The current divorce rate in the United Kingdom sits at 42%. While a variety of factors undoubtedly contribute to this, Umea University in Sweden has revealed that marriages in which one partner must commute for 45 minutes or more are 40% more likely to end in divorce. With current statistics from Swytch – the UK’s leading e-bike conversion kit company – finding that 19% of Brits currently say their commute to work is 60 minutes or longer, this does not bode well for the nation. However, rather than couples limiting themselves to remote jobs, the travel experts at Swytch explain how switching to an active commute – involving walking, running or cycling, for example – can mitigate the negative effects of travelling by car or public transport and help save relationships.
Exercise is a mood booster and energiser
Commuting by train, bus or car usually means bookending the day with environmental stressors such as excessive noise exposure, other commuters’ behaviours, overcrowding, and overheating. Highlighting the toll this takes on our physical and mental health, Swytch has found that 20% of Brits even say their commute is more draining than work itself.
Research has found that the swap to an active commute has been linked with feel-good hormones known as endorphins. Not only does this mean arriving home feeling positive and energised, but according to AlloHeath mood also affects communication which is essential in the maintenance of healthy relationships.
Two birds with one stone
Longer commutes have the disadvantage of reducing the amount of time available to spend with friends, spouses, hobbies, and personal relaxation. If a person has spent all day at work, 40 minutes or more commuting, and then wants to fit in a gym session, this is likely to cut into precious time spent with loved ones. An active commute allows couples to get their exercise in during the day freeing up at least an extra hour.
More money to spend on your partner
The cost of a commute can really add up. For instance, in London alone, the cost of travel cards rose by 5.9% according to TFL, with an annual travelcard from Zone 4 standing at a staggering £2,340. Whilst spending money on a significant other is not essential, it can be a nice way of showing one’s affection and appreciation. By switching to a bike or e-bike to get to work, which is already the case for 15% of Brits, there is much more room to save for a holiday or spend on gifts or dates.

## Information shown:
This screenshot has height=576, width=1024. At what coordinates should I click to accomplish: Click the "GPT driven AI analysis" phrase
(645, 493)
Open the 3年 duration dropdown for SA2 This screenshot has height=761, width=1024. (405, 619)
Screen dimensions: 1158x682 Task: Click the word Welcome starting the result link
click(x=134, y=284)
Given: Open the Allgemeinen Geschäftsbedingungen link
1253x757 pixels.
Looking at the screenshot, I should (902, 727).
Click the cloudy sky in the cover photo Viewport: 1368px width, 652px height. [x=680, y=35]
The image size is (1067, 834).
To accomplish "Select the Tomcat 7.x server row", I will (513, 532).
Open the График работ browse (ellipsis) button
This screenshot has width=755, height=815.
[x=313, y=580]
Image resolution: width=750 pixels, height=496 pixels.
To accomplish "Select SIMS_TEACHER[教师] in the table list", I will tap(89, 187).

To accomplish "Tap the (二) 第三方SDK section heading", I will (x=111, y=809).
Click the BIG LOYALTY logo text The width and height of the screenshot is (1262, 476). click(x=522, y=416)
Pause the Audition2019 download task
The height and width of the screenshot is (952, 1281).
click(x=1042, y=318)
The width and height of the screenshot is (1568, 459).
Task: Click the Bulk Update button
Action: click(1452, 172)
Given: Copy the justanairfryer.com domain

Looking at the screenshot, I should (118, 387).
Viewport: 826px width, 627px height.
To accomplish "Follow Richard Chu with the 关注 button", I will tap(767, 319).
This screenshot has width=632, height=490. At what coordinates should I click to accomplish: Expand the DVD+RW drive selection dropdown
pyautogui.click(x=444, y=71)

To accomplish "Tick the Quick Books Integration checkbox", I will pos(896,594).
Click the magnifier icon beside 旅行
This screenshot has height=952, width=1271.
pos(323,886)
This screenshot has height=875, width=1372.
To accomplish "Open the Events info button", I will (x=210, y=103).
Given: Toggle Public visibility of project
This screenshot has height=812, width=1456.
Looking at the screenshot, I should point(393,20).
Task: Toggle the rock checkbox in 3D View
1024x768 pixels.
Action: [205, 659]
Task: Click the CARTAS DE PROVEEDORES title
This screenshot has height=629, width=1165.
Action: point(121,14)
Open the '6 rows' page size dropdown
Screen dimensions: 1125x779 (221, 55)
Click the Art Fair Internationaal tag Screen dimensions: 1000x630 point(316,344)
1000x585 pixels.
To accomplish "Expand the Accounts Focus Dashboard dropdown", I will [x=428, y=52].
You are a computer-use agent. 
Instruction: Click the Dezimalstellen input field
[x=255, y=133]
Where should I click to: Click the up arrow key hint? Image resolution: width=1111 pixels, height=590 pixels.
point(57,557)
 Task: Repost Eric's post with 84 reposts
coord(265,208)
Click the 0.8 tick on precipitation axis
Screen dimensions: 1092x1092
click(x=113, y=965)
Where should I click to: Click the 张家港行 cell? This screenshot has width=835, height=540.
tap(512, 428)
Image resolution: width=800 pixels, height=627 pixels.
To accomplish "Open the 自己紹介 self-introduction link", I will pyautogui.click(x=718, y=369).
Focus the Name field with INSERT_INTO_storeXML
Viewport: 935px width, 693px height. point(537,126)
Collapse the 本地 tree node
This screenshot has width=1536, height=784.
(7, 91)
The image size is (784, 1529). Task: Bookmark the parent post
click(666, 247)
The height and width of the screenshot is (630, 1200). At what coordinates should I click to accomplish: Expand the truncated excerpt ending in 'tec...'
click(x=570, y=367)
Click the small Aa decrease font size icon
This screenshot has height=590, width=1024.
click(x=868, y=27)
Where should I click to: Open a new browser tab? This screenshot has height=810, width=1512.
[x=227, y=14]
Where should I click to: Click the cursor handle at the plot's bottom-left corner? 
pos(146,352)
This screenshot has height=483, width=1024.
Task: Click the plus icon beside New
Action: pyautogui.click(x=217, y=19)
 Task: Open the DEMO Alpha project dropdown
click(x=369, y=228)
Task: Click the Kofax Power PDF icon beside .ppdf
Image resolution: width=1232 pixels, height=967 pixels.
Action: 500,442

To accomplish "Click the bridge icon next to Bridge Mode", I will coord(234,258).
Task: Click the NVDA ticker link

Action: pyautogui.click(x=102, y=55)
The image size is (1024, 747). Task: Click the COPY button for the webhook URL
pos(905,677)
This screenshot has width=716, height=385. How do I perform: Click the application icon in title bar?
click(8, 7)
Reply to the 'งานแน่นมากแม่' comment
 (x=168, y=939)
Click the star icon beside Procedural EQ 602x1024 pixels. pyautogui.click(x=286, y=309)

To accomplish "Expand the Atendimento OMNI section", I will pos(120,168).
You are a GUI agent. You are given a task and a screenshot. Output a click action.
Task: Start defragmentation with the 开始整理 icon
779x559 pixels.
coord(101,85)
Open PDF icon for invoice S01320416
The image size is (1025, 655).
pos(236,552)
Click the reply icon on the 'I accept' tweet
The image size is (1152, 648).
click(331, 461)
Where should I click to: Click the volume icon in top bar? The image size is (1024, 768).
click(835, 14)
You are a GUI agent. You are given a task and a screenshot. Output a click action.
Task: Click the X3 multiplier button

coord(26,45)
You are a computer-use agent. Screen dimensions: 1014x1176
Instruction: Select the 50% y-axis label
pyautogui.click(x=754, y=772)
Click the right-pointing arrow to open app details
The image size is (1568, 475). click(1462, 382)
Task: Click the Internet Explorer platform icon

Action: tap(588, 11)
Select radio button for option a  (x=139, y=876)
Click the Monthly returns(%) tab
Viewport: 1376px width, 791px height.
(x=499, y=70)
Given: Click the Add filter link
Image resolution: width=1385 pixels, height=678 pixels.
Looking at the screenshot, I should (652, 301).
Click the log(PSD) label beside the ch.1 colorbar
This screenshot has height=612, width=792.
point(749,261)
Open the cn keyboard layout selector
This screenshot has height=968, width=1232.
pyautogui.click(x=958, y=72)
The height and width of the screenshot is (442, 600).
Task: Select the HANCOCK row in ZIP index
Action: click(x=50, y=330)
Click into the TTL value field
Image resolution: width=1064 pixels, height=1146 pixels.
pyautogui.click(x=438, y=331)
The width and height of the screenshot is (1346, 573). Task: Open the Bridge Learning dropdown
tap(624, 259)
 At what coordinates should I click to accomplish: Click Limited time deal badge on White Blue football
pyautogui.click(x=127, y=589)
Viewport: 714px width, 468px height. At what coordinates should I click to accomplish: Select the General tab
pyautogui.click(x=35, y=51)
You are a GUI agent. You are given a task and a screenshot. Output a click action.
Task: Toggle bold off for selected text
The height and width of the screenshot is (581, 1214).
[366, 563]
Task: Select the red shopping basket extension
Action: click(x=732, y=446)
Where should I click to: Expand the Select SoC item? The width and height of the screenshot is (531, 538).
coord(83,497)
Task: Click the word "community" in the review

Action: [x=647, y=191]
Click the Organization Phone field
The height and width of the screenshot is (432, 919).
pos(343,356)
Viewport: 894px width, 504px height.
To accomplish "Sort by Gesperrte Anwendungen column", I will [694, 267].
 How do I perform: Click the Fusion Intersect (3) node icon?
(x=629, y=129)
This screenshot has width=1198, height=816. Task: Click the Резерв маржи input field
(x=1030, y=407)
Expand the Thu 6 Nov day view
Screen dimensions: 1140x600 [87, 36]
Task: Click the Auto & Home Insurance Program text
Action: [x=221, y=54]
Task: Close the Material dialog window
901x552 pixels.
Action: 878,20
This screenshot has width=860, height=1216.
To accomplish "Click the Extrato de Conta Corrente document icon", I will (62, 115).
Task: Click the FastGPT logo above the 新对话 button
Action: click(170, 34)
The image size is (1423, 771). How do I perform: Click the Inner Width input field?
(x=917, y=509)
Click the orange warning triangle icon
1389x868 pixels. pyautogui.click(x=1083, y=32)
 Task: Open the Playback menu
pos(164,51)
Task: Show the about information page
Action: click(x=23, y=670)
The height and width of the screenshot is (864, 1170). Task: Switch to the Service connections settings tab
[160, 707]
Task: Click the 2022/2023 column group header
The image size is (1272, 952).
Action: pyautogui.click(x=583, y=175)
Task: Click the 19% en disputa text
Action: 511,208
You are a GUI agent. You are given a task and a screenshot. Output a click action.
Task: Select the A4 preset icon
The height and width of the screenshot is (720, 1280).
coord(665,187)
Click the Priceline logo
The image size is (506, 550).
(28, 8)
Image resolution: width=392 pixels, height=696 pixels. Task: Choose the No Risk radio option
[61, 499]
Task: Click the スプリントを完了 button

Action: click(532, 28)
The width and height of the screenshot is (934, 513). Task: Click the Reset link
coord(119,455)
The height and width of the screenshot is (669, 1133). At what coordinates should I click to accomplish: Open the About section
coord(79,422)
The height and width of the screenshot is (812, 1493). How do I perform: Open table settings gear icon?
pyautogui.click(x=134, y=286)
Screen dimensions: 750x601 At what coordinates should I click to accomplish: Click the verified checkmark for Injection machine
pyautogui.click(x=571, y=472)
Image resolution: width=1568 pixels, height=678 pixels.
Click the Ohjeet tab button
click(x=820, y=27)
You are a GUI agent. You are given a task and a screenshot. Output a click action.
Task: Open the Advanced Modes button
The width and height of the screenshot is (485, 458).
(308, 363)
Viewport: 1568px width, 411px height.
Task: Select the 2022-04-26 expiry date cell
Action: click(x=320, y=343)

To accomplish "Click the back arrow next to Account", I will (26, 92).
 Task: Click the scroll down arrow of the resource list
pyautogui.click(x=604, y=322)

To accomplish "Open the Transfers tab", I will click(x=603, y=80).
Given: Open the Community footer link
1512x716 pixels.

## Task list:
(a) In the article on commuting and divorce, what percentage of Brits say their commute is more draining than work itself?
(b) Carry on the article on commuting and divorce, starting after its final sentence.
The material has no connection to the article on commuting and divorce.

## Numbered answers:
(a) 20% of Brits say their commute is more draining than work itself.

(b)
Fitness and mental wellbeing
Long-term, physical exercise can boost well-being and confidence by making people feel good about their fitness and abilities. This increased level of self-love and happiness enables people to devote more positive energy to their relationship. Adding to this, according to the Centre for Diet and Activity Research, cycling to work instead of taking the bus or underground can improve mental wellness. This is in line with Swytch’s findings, who found that 48% of Brits believe their mental health has significantly improved since they began cycling or walking on a daily basis. The more satisfied a person feels with themselves, the more likely this is to translate into their relationship.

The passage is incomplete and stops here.